Claudius at Wikipedia.
Claudius at Roman Emperors.

Suetonius on Chrestus and the expulsion of the Jews under Claudius.

Claudius Caesar was the fifth of the twelve Caesars for whom Suetonius wrote a biography.

Tacitus, Annals 12.69:

Tunc medio diei tertium ante Idus Octobris, foribus palatii repente diductis, comitante Burro Nero egreditur ad cohortem, quae more militiae excubiis adest. ibi monente praefecto faustis vocibus exceptus inditur lecticae. dubitavisse quosdam ferunt, respectantis rogitantisque ubi Britannicus esset: mox nullo in diversum auctore quae offerebantur secuti sunt. inlatusque castris Nero et congruentia tempori praefatus, promisso donativo ad exemplum paternae largitionis, imperator consalutatur. sententiam militum secuta patrum consulta, nec dubitatum est apud provincias. caelestesque honores Claudio decernuntur et funeris sollemne perinde ac divo Augusto celebratur, aemulante Agrippina proaviae Liviae magnificentiam. testamentum tamen haud recitatum, ne antepositus filio privignus iniuria et invidia animos vulgi turbaret.

At last at noon on the thirteenth of October the gates of the palace were suddenly thrown open, and Nero, accompanied by Burrus, went forth to the cohort which was on guard after military custom. There, at the suggestion of the commanding officer, he was hailed with joyful shouts, and set on a litter. Some, it is said, hesitated and looked round and asked where Britannicus was; then, when there was no one to lead a resistance, they yielded to what was offered them. Nero was conveyed into the camp, and, having first spoken suitably to the occasion and promised a donative after the example of the bounty if his father, he was unanimously greeted as emperor. The decrees of the senate followed the voice of the soldiers, and there was no hesitation in the provinces. Divine honors were decreed to Claudius, and his funeral rites were solemnized on the same scale as those of Augustus; for Agrippina strove to emulate the magnificence of her great-grandmother, Livia. But his will was not publicly read, as the preference of the stepson to the son might provoke a sense of wrong and angry feeling in the popular mind.
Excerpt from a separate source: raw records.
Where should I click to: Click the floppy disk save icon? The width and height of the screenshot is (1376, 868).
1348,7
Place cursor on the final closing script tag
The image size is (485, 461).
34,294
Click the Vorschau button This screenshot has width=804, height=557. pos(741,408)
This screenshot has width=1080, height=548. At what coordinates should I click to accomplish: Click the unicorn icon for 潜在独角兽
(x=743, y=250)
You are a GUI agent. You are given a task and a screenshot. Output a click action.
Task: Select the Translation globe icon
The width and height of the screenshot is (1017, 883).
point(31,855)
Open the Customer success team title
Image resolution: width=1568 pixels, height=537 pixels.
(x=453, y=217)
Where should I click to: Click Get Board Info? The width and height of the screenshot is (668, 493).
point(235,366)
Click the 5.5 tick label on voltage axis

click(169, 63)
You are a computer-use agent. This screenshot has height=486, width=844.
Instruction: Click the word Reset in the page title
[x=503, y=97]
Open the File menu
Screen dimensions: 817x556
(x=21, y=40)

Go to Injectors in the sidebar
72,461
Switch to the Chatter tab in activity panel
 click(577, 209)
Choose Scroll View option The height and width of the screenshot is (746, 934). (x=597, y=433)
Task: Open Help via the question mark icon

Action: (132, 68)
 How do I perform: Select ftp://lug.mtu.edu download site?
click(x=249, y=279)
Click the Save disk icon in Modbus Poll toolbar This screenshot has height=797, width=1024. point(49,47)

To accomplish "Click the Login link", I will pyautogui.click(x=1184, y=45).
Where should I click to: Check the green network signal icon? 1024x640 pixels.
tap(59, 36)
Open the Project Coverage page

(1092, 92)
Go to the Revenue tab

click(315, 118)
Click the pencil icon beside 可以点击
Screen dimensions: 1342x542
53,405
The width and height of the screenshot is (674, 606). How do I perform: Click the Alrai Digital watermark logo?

Tertullian, Apology 10.10b:

Taceo quod ita rudes adhuc homines agebant ut cuiuslibet novi viri adspectu quasi divino commoverentur, cum hodie iam politi quos ante paucos dies luctu publico mortuos sint confessi in deos consecrent.

I remain silent on the fact that till then men were so rude that they were moved by the appearance of any new man as if he were divine, since today men who are already cultivated consecrate as gods those who a few days before they confessed by a public funeral were dead.